Some scholars believe that the Nazca line named "The Astronaut" is a depiction of the god Kón, because he seems to have no bones or joints and his large eyes are a primary feature. The enormous drawing is thought to be an homage to him so that the rains would never cease to come. Other forms of worship included pottery and weavings to tell the story of the creation.

By 1483, both the Paracas and Nazca Civilizations had ceased to exist, and the Inca Empire ruled over parts of present-day Peru, Ecuador, Bolivia, Chile, and Argentina. The Incas did not praise the god Kón anymore, but a new god of creation, named Viracocha. The creation myth of the god Viracocha begins differently from that of Kón, but it has some borrowed elements incorporated into it. He was said to come from Lake Titicaca and created humans by breathing into stones. He is also associated with the rains of the region and is sometimes referred to as "Kon-Tiki", as a nod to the creation myth and the god Kón of the earlier civilizations.

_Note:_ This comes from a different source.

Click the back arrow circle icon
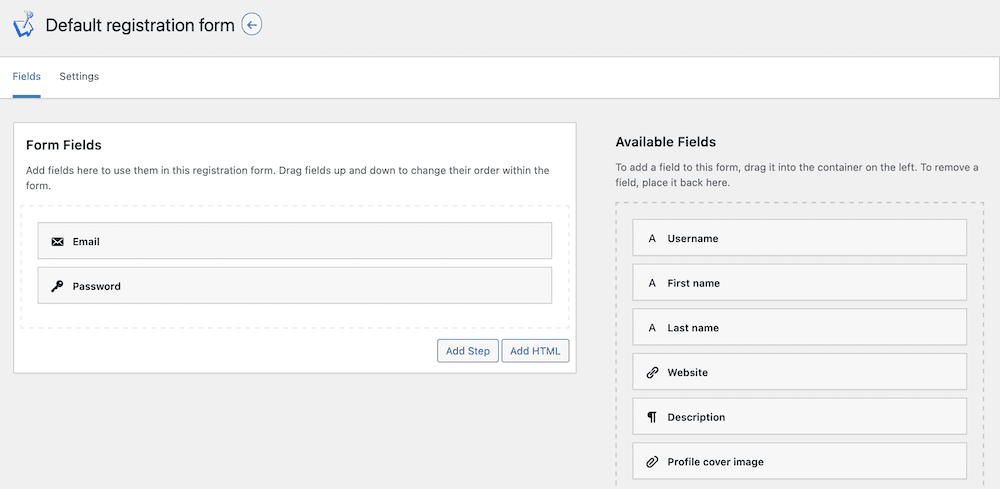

This is why Viracocha and Kón are confused at times, although they came from different civilizations.

== Other References to Kón ==

=== Kon-Tiki Expedition ===
This 1947 voyage was one led by Norwegian explorer Thor Heyerdahl from South America to the Polynesian Islands. The expedition was done so on a large raft, which was named Kon-Tiki in honor of the god Viracocha's "old name". It set sail from Trujillo, Peru. The Kon-Tiki expedition led to Heyerdahl writing a book titled "Kon-Tiki" followed by his documentary and more recently, a movie adaptation.

=== Astronomy ===
There is a crater named after the god Kon on Saturnian moon Rhea.

There is also a crater on dwarf planet Ceres named Coniraya.